Have you tried cleaning the contacts on the dimm with alcohol? DDR5 (especially as sodimm) is extremely sensitive to clean contacts.

James3 · October 28, 2024, 2:44pm

@olenananas
I don’t know how AMD arranges RAM addresses vs RAM chips.
It might be interleaved. I.e. byte 0 on RAM chip1, byte 1 on RAM chip2, byte 2 on RAM chip1, byte 3 on RAM chip2.
I Believe ECC is used at L1 Cache, L2 Cache, L3 Cache, on the DDR5 RAM chip.
I don’t believe ECC is used on the data lines between the CPU and the RAM chip.
In which case, it might be useful to find out how AMD arrange the RAM addresses, and then look in the errors for the offsets of the mismatching data, and work out from their which RAM chip has the problem, or if like you said, the mismatch does not move with the RAM chip, so must therefore be motherboard based problem.
I have always thought the ECC that also covers the data lines between chips is the way to go, but Intel and AMD only use that on Servers as far as I know.
The cause might also be RF interference. Do you have any mobile phones or washing machines or other electrical items near the laptop when doing the memtest ?

I found out how the AMD 7840 maps physical address to RAM chip. One RAM chip is channel A, the other is Channel B. The LSB bit of the 64 bit address selects the Channel A/B.
So, it is actually as I describe above. Byte 0 → Channel A, Byte 1 → Channel B etc.

Looking at the data from the pics you posted:
1e21 679d 38c6 5c6b < Expected
e121 679d c7c6 5c6b < Found

0741 6ba0 6cf4 4a2c < Expected
f841 6ba0 93f4 4a2c < Found

cc7b c3f8 0b75 4987 < Expected
337b c3f8 f475 4987 < Found

dcb4 2aee 0ad6 c2eb < Expected
23b4 2aee f5d6 c2eb < Found

The errors are all when LSB=0, and OK when LSB=1. See numbers in bold for the errors.
So, this points to a fault on one of the DDR5 RAM channels.
So, if you swap the RAM chips, the errors should move from being on LSB=0 to bad on LSB=1.
But, looking at some values further down, the LSB=1 are bad.
E.g.
Via CPU 3 == LSB=0 bad
Via CPU 9 == LSB=1 bad.

There is not a big enough sample size there though.
I therefore suspect a Motherboard change is needed, as it might even be the CPU having the bug, but the CPU is soldered on the MB.

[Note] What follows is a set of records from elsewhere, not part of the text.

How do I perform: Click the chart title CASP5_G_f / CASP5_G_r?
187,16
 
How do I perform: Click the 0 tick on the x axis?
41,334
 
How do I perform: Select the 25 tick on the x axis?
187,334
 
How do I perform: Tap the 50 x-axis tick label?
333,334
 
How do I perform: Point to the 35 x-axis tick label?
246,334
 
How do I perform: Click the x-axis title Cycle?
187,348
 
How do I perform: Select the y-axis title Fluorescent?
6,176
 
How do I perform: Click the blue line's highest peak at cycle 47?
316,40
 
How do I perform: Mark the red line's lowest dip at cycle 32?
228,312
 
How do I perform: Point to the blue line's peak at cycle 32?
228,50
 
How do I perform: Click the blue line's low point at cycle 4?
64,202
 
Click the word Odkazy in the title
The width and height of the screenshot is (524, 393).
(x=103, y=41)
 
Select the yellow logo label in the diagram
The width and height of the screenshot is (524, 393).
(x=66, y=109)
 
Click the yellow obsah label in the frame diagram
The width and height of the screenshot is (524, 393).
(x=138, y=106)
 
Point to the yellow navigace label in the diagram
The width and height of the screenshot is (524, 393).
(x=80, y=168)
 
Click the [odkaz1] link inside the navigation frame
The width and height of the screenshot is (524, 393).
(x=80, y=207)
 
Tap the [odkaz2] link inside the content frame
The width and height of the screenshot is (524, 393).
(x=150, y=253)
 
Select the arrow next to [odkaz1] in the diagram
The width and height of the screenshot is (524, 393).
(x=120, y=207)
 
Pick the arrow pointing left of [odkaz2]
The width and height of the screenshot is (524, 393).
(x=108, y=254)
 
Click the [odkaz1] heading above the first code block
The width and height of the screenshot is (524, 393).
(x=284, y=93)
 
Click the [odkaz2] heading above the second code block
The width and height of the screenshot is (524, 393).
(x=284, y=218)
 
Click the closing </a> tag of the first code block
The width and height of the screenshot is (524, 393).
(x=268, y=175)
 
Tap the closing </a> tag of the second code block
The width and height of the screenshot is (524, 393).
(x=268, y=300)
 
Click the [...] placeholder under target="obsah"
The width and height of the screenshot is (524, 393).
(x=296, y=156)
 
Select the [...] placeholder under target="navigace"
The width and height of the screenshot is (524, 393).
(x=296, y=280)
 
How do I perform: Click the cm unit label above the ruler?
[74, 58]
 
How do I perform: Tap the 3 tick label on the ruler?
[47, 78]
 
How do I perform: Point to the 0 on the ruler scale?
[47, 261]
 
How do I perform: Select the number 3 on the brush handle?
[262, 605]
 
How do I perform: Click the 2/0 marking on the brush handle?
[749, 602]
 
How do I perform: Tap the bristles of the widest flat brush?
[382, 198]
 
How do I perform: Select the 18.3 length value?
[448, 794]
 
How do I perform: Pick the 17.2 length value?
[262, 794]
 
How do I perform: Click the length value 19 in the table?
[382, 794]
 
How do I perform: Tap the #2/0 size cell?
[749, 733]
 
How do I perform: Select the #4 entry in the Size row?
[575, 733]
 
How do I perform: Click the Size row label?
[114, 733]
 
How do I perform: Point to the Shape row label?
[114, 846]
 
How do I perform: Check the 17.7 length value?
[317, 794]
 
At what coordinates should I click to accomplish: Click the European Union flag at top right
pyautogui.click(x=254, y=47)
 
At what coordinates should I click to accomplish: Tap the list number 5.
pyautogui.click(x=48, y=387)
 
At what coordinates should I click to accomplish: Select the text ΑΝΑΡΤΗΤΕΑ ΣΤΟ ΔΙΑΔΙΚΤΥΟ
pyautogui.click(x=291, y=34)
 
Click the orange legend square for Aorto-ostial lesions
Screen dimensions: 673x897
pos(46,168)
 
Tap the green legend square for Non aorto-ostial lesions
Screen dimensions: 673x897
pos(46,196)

olenananas · October 28, 2024, 3:12pm

I’m still going to run through the memtests with either single chip installed in both slots, that should give enough info to see if this actually is a mobo problem or if one of the sticks is faulty (which seems a bit unlikely as I’d expect far more consistent failures in that case).

And frankly, if running electrical items near FW laptop blows up memtest, the laptop (or any laptop where that is enough to cause memory failures) is not fit for market, and I’m pretty sure Framework engineers would agree.

Adrian_Joachim · October 28, 2024, 3:35pm

Solid approach.

It’s less that running them disturbs a properly working one but that it causes a marginal one to fail.

I am really looking forward to lpcamm, ddr5 sodimms are running pretty close to the limit even if they are working, those traces are just too damn long.